Ibu memeluknya, seakan-akan baru kembali dari perjalanan jauh. Nugroho berjingkat-jingkat melihat Teguh dan mengolok-oloknya.
Karena kejadian itu “ Banteng kejepit” lebih sering terdengar di rumah kami. Juga diucapkan oleh keluarga serta kerabat yang dekat.baguku sendiri,panggilan banteng kejepit selaluku gunakan sampai masa dewasa,sebagai nama kesayangan.

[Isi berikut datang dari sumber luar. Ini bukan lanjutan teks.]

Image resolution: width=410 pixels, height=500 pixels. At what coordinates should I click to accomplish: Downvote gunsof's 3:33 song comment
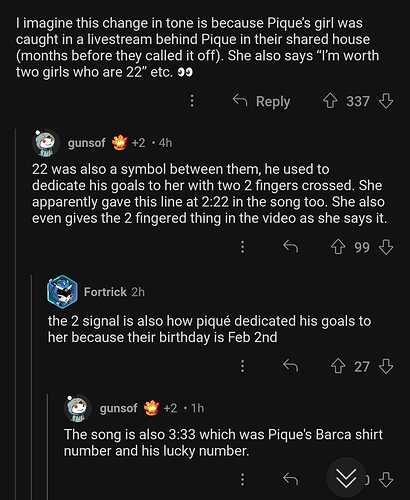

Nama itu dianggapnya sesuatu yang lebih asli dan menarik.
Hari-hari terus berlanjut, banyak yang terjadi seperti bibi yang telah melahirkan dan kakak Dini Heratih menikah dengan seorang pria yang bernama Utono. Untuk biaya pernikahan tersebut Bapak dan Ibu mengeluarkan banyak biaya. Ibu sampai bekerja keras untuk itu. Bersama Maryam ia begitu gigih untuk melakukannya dengan senang hati.

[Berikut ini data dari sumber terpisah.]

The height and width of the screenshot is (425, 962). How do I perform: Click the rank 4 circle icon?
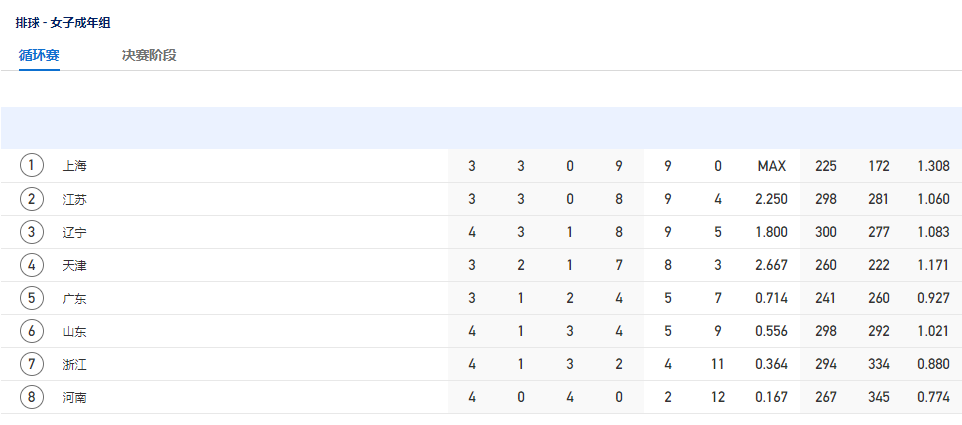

Setelah acara pernikahan tersebut, suatu hari bapak membuat sebuah lubang di pojok kamar untuk menyimpan separuh besar perhiasan Ibu. Karena ternyata Bapak telah mengetahui bahwa kepala kampung di minta oleh orang-orang Jepang agar para penduduk menyerahkan semua harta benda mereka untuk menjadi biaya perang Asia Timur Raya. Tetapi bukan itulah yang sebenarnya. Setelah kejadian itu kegiatan berjalan seperti biasanya. Tiba-tiba pada suatu malam, Dini terbangun oleh kesibukan yang terjadi di rumah. Saat itu aku mendengar suara senjata api di susul oleh keributan di jalan kampung. Orang-orang berlarian, berteriak dari arah tangsi polisi menuju ke arah sungai di belakang. Karena “harus mengungsi, akan ada pertempuran”, kata seseorang watu malam itu.

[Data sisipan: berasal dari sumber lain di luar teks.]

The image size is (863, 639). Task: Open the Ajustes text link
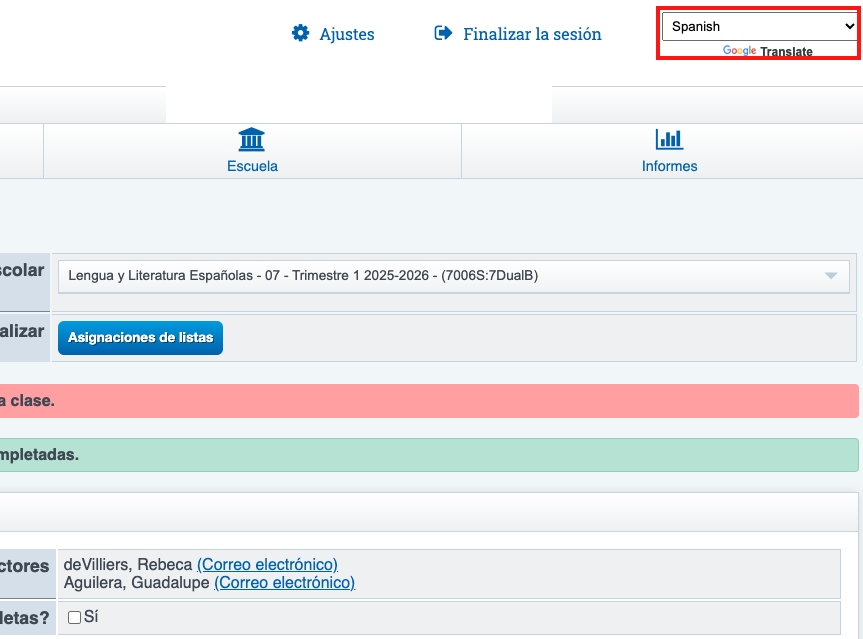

Dari arah tangsi semakin ramai keributan yang terdengar penghuninya berbondong-bondong kepadang ilalang untuk menyebrang jembatan ke Batan. Bapak mengatakan bahwa aka ada pemberontakan di kalangan  pemuda PETA terhadap pemerintah Jepang. Bapak, beserta kakak-kakak lelaki Dini mulai mengatur pesediaan selama pertempuran, semua di perhitungkan untuk keperluan 2-3 hari. Karena kami tetap diam di rumah dan tidak mengungsi. Jauh dari apa yang kami bayangkan, pertempuran berjalan selama 5 hari penuh.
Beberapa setelah itu, suasana tiba-tiba menjadi reda. Selama 1 jam kami tidak mendengar suara tembakan di jalan kampung sebelah rumah. Dan mulailah terdengar orang-orang yang melintasi jalan kampung. Begitu pun juga dengan kami. Begitu mengejutkan, Maryam melihat lubang-lubang di dinding seng yang menjadi batas halaman. Itu semua adalah bekas peluru. Kami pun berkumpul melihat dan mengamatinya dengan seksama. Kemudian di umumkan melalui radio bahwa pemberontakan telah di padamkan, dan penduduk pun di minta meneruskan kegiatan seperti biasa. Heratih dan Utono datang ke rumah kami. Bapak pun berangkat mencari paman dan bibi.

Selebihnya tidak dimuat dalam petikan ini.